Saved entries:
┌──
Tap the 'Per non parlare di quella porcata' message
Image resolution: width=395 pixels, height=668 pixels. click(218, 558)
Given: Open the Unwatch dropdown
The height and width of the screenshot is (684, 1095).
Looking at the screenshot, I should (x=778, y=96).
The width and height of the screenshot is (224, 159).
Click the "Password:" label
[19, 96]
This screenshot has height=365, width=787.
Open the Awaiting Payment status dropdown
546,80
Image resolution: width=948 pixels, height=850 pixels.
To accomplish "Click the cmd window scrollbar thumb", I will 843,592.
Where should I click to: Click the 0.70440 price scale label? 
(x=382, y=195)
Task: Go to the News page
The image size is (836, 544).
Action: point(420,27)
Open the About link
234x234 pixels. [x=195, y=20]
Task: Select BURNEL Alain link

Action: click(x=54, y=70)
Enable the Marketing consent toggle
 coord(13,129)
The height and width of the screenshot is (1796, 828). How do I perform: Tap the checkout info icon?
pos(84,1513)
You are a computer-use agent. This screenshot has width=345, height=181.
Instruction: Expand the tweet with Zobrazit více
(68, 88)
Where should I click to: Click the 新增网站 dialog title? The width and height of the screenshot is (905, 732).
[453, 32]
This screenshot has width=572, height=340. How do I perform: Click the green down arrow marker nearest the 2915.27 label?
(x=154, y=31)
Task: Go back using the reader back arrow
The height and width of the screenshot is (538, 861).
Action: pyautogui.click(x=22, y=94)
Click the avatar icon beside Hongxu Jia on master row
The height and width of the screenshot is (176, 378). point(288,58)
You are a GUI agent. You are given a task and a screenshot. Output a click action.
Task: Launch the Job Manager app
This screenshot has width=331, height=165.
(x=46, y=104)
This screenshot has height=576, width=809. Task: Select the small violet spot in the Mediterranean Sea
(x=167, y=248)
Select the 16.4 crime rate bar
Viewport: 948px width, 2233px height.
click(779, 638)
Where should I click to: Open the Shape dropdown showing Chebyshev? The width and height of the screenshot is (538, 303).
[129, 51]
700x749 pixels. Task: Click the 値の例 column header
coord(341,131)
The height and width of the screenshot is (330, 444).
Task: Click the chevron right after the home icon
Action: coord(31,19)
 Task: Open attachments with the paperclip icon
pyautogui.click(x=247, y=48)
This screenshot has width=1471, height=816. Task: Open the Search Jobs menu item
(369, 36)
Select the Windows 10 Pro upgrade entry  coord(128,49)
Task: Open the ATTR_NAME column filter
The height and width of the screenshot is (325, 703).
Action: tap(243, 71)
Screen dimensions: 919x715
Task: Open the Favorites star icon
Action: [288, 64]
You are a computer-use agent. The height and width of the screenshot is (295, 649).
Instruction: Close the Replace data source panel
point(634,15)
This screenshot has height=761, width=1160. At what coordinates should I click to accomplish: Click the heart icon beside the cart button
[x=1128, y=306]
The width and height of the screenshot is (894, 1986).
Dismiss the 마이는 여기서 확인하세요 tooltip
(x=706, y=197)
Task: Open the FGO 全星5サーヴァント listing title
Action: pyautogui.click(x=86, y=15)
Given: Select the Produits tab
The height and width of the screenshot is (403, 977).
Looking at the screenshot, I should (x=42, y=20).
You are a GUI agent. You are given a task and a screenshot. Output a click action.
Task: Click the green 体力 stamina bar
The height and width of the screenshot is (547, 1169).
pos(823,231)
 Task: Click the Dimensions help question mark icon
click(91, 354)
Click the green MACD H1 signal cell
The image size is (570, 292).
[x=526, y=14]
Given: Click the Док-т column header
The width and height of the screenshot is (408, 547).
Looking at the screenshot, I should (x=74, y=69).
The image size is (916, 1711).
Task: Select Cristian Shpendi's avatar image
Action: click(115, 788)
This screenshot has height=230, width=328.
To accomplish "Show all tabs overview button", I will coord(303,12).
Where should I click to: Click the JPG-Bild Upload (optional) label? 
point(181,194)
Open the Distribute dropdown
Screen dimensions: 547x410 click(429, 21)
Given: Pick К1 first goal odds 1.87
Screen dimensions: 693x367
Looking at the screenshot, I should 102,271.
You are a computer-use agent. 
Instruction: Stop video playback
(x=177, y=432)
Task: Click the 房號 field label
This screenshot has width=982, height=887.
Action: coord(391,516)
└──
HOW TO COMPLETE THIS TASK: Retype every record above exactly as written.

RESPONSE TO THE TASK:
Tap the 'Per non parlare di quella porcata' message
Image resolution: width=395 pixels, height=668 pixels. click(218, 558)
Given: Open the Unwatch dropdown
The height and width of the screenshot is (684, 1095).
Looking at the screenshot, I should (x=778, y=96).
The width and height of the screenshot is (224, 159).
Click the "Password:" label
[19, 96]
This screenshot has height=365, width=787.
Open the Awaiting Payment status dropdown
546,80
Image resolution: width=948 pixels, height=850 pixels.
To accomplish "Click the cmd window scrollbar thumb", I will 843,592.
Where should I click to: Click the 0.70440 price scale label? 
(x=382, y=195)
Task: Go to the News page
The image size is (836, 544).
Action: point(420,27)
Open the About link
234x234 pixels. [x=195, y=20]
Task: Select BURNEL Alain link

Action: click(x=54, y=70)
Enable the Marketing consent toggle
 coord(13,129)
The height and width of the screenshot is (1796, 828). How do I perform: Tap the checkout info icon?
pos(84,1513)
You are a computer-use agent. This screenshot has width=345, height=181.
Instruction: Expand the tweet with Zobrazit více
(68, 88)
Where should I click to: Click the 新增网站 dialog title? The width and height of the screenshot is (905, 732).
[453, 32]
This screenshot has width=572, height=340. How do I perform: Click the green down arrow marker nearest the 2915.27 label?
(x=154, y=31)
Task: Go back using the reader back arrow
The height and width of the screenshot is (538, 861).
Action: pyautogui.click(x=22, y=94)
Click the avatar icon beside Hongxu Jia on master row
The height and width of the screenshot is (176, 378). point(288,58)
You are a GUI agent. You are given a task and a screenshot. Output a click action.
Task: Launch the Job Manager app
This screenshot has width=331, height=165.
(x=46, y=104)
This screenshot has height=576, width=809. Task: Select the small violet spot in the Mediterranean Sea
(x=167, y=248)
Select the 16.4 crime rate bar
Viewport: 948px width, 2233px height.
click(779, 638)
Where should I click to: Open the Shape dropdown showing Chebyshev? The width and height of the screenshot is (538, 303).
[129, 51]
700x749 pixels. Task: Click the 値の例 column header
coord(341,131)
The height and width of the screenshot is (330, 444).
Task: Click the chevron right after the home icon
Action: coord(31,19)
 Task: Open attachments with the paperclip icon
pyautogui.click(x=247, y=48)
This screenshot has width=1471, height=816. Task: Open the Search Jobs menu item
(369, 36)
Select the Windows 10 Pro upgrade entry  coord(128,49)
Task: Open the ATTR_NAME column filter
The height and width of the screenshot is (325, 703).
Action: tap(243, 71)
Screen dimensions: 919x715
Task: Open the Favorites star icon
Action: [288, 64]
You are a computer-use agent. The height and width of the screenshot is (295, 649).
Instruction: Close the Replace data source panel
point(634,15)
This screenshot has height=761, width=1160. At what coordinates should I click to accomplish: Click the heart icon beside the cart button
[x=1128, y=306]
The width and height of the screenshot is (894, 1986).
Dismiss the 마이는 여기서 확인하세요 tooltip
(x=706, y=197)
Task: Open the FGO 全星5サーヴァント listing title
Action: pyautogui.click(x=86, y=15)
Given: Select the Produits tab
The height and width of the screenshot is (403, 977).
Looking at the screenshot, I should (x=42, y=20).
You are a GUI agent. You are given a task and a screenshot. Output a click action.
Task: Click the green 体力 stamina bar
The height and width of the screenshot is (547, 1169).
pos(823,231)
 Task: Click the Dimensions help question mark icon
click(91, 354)
Click the green MACD H1 signal cell
The image size is (570, 292).
[x=526, y=14]
Given: Click the Док-т column header
The width and height of the screenshot is (408, 547).
Looking at the screenshot, I should (x=74, y=69).
The image size is (916, 1711).
Task: Select Cristian Shpendi's avatar image
Action: click(115, 788)
This screenshot has height=230, width=328.
To accomplish "Show all tabs overview button", I will coord(303,12).
Where should I click to: Click the JPG-Bild Upload (optional) label? 
point(181,194)
Open the Distribute dropdown
Screen dimensions: 547x410 click(429, 21)
Given: Pick К1 first goal odds 1.87
Screen dimensions: 693x367
Looking at the screenshot, I should 102,271.
You are a computer-use agent. 
Instruction: Stop video playback
(x=177, y=432)
Task: Click the 房號 field label
This screenshot has width=982, height=887.
Action: coord(391,516)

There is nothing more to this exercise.